Un altro punto debole di Nessuno scompare davvero, a mio parere, è dato dagli incontri che Elyria fa durante il suo barcollante percorso per le strade della Nuova Zelanda. Incontri che si trasformano presto in fughe, in accordo con la necessità di Elyria di non stringere legami di alcun tipo, ma che non lasciano nulla neppure al lettore, né su un piano stilistico né di trama. Mi viene a questo proposito in mente la scrittura di Elizabeth Strout, che riesce a costruire piccole descrizioni memorabili inserendo in una materia molto più vasta personaggi marginali che entrano ed escono di scena come mere comparse. I personaggi di Lacey, invece, finiscono per essere una piatta carrellata di tipologie umane senza un quid che colpisca davvero.
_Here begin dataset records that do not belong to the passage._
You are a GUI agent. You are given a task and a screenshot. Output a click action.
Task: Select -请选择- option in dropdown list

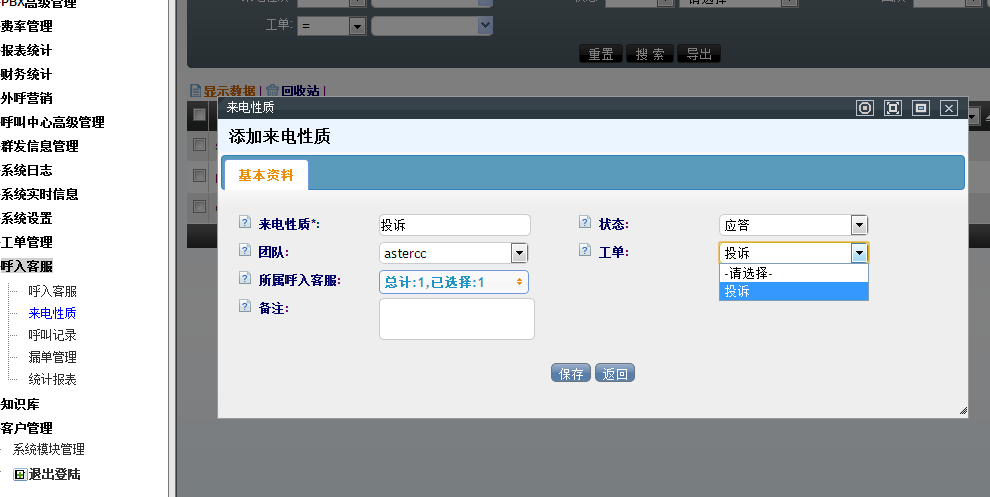[793, 273]
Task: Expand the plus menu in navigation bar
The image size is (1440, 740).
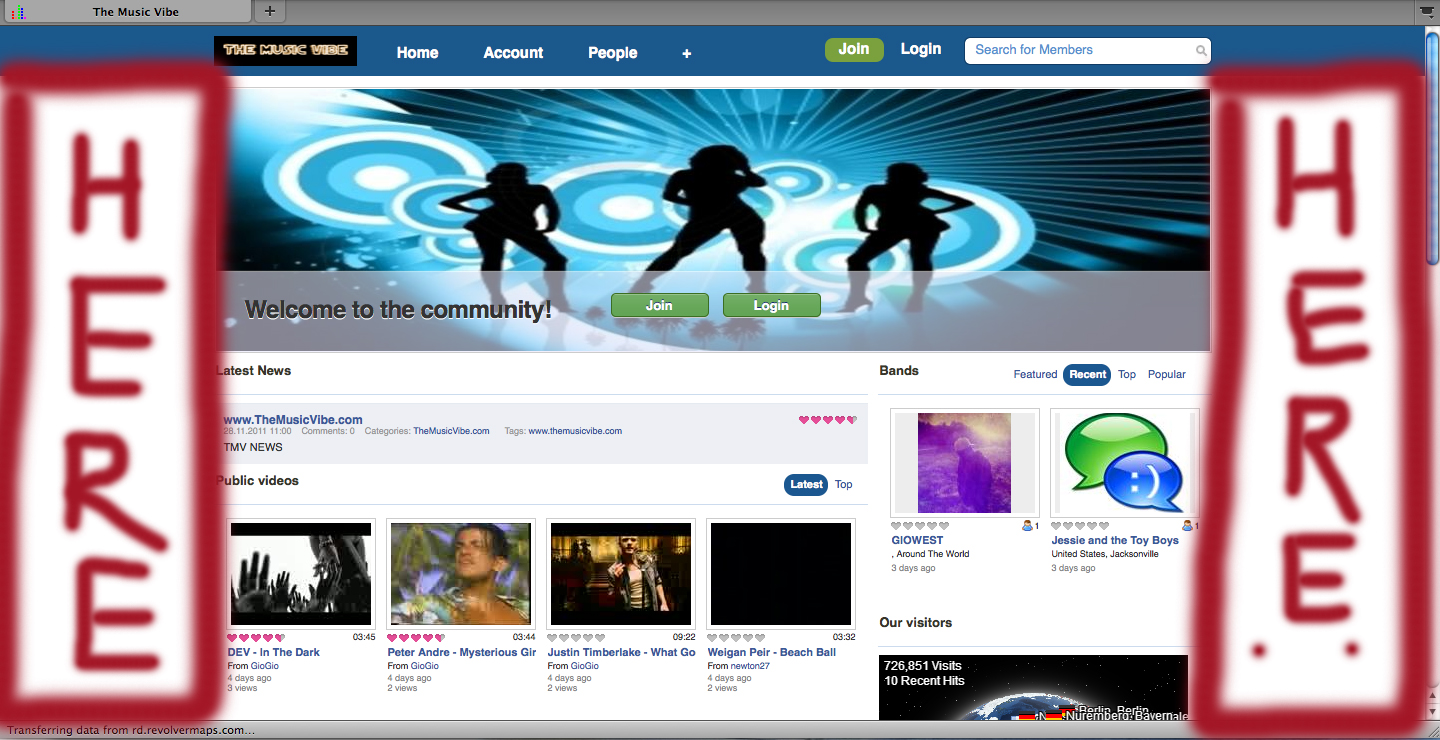Action: tap(687, 53)
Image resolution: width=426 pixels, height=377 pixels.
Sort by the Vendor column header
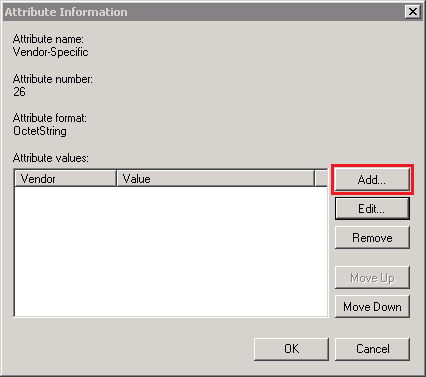[66, 179]
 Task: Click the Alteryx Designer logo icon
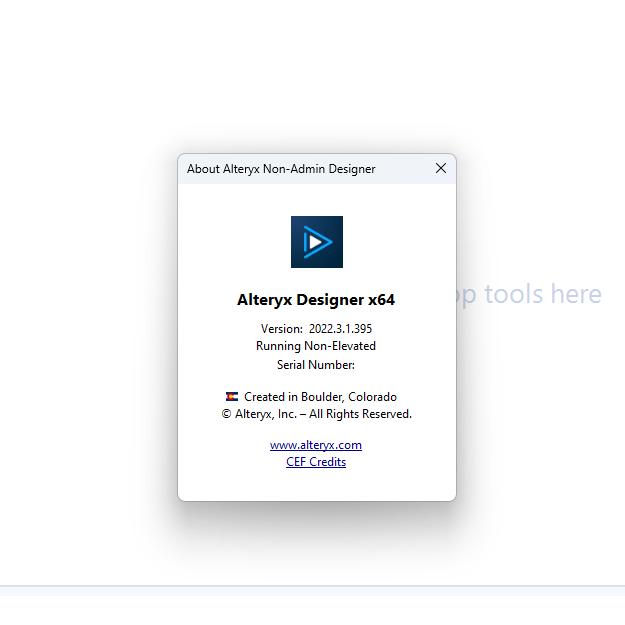316,242
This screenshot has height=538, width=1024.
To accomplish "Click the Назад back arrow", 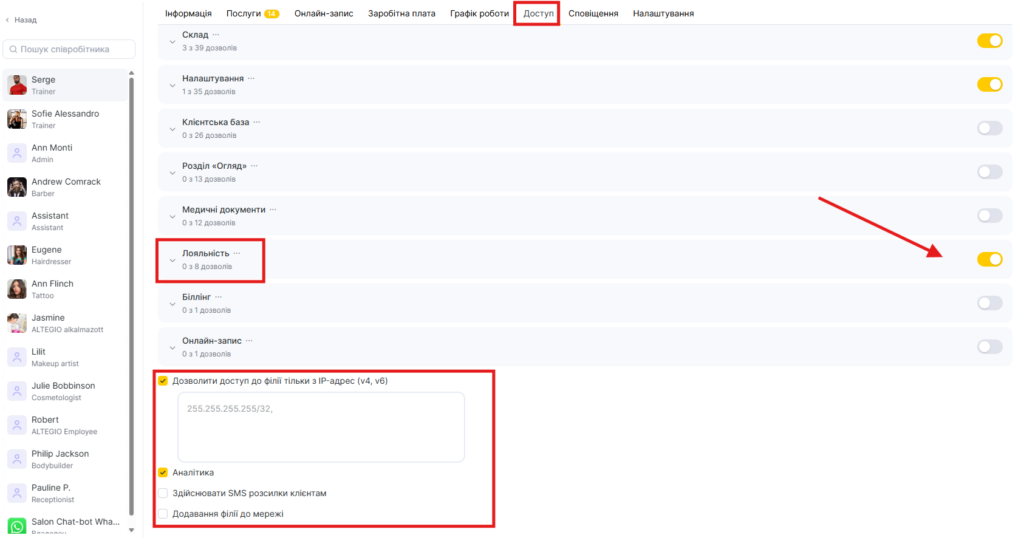I will click(9, 19).
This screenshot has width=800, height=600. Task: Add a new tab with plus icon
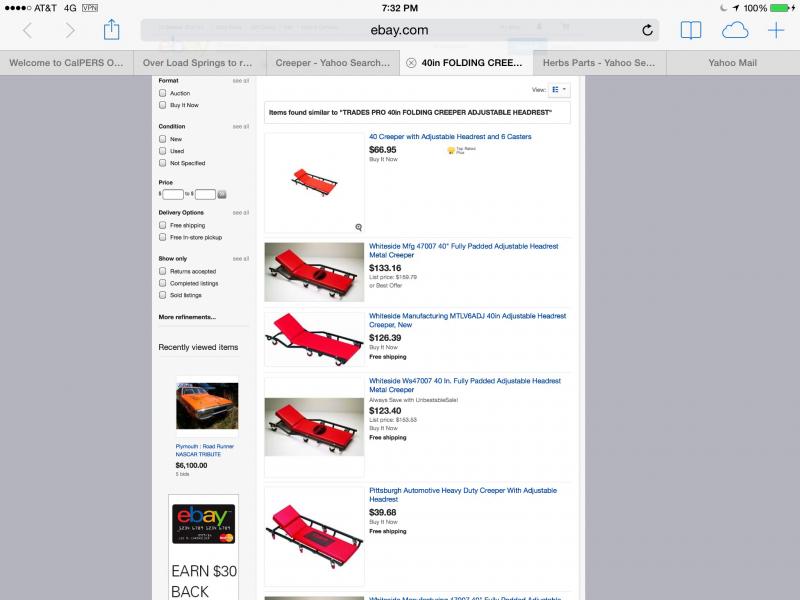coord(776,30)
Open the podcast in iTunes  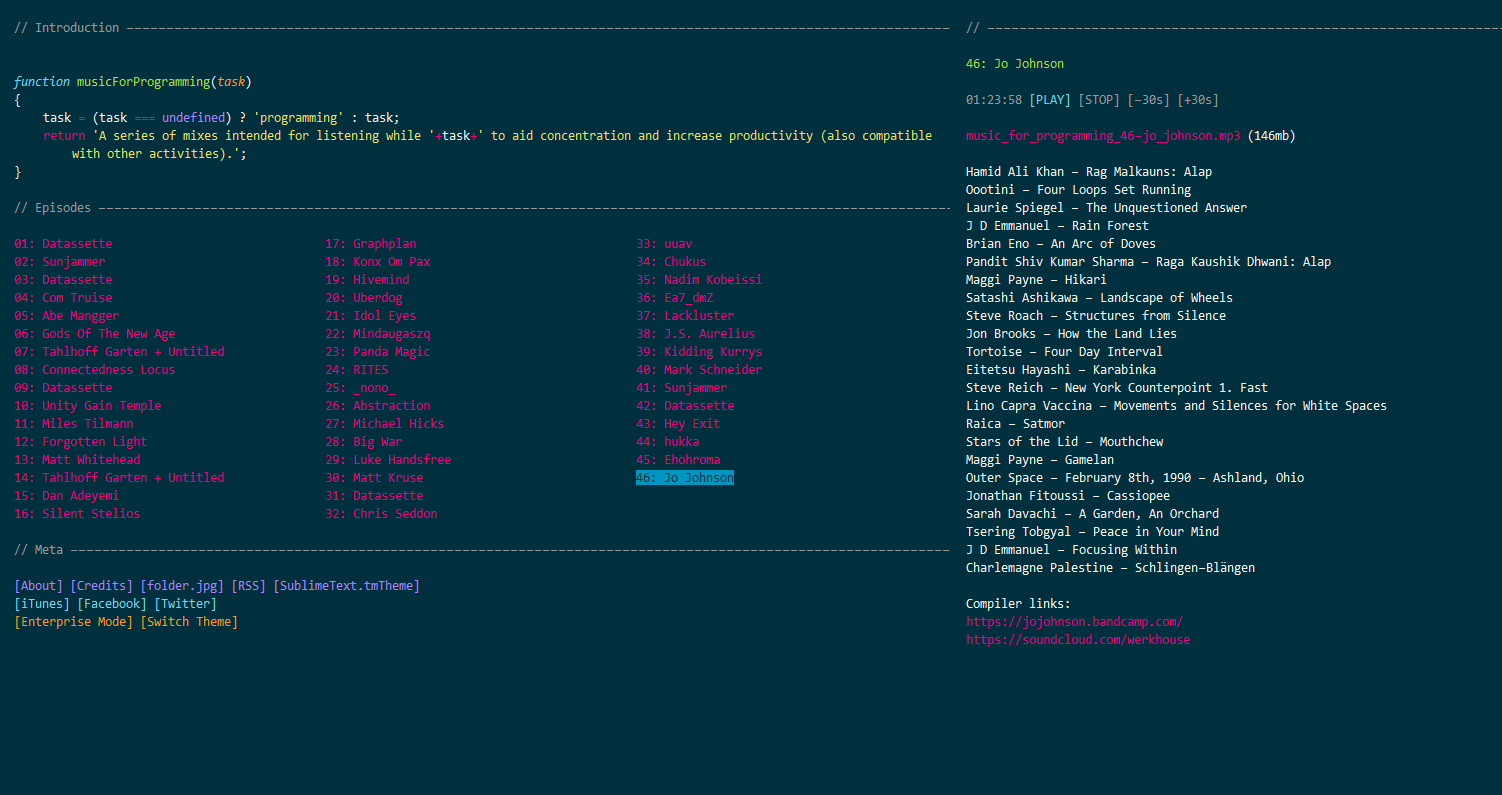pyautogui.click(x=41, y=603)
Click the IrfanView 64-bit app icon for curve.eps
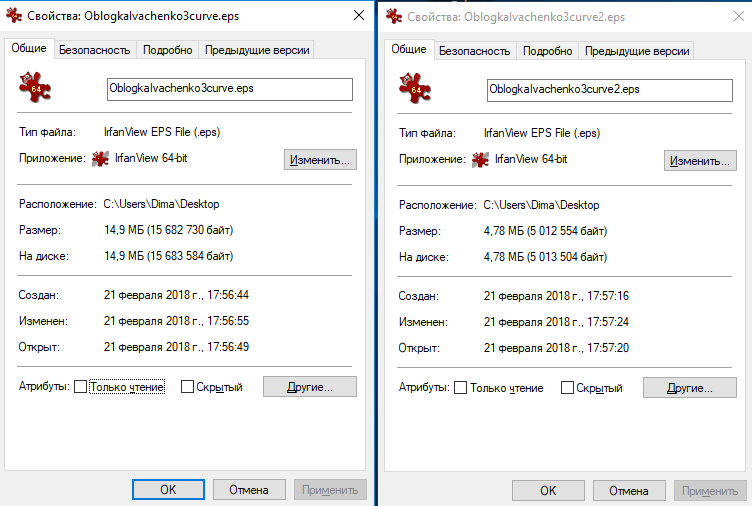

Lacey è indubbiamente abile linguisticamente e riesce a maneggiare senza problemi una materia difficile e insidiosa come un annichilimento interiore, riuscendo anzi a far affiorare a diversi livelli sia l’introspezione di Elyria che la narrazione del suo passato e del suo rapporto complicato con la sorella e con il marito. Eppure la resa complessiva del romanzo è per certi versi quasi negligente, sembra mancare il tentativo di affondare davvero a piene mani nella materia narrativa modellandola e indagandola sulla base dei presupposti iniziali. Manca la volontà dell’autrice di scomparire dietro al narratore e l’umiltà di accordare al lettore la capacità di capire la qualità della sua scrittura senza il bisogno di ricordarglielo incessantemente. Insomma, a me, a fine lettura, è rimasto il dubbio che il pezzo forte del pacchetto sia la copertina che, pur parlando un linguaggio diverso, supera in intuizione e realizzazione il romanzo di cui dovrebbe essere chiosa e accompagnamento.


Catherine Lacey, Nessuno scompare davvero, Sur, 2016, 16,50 €.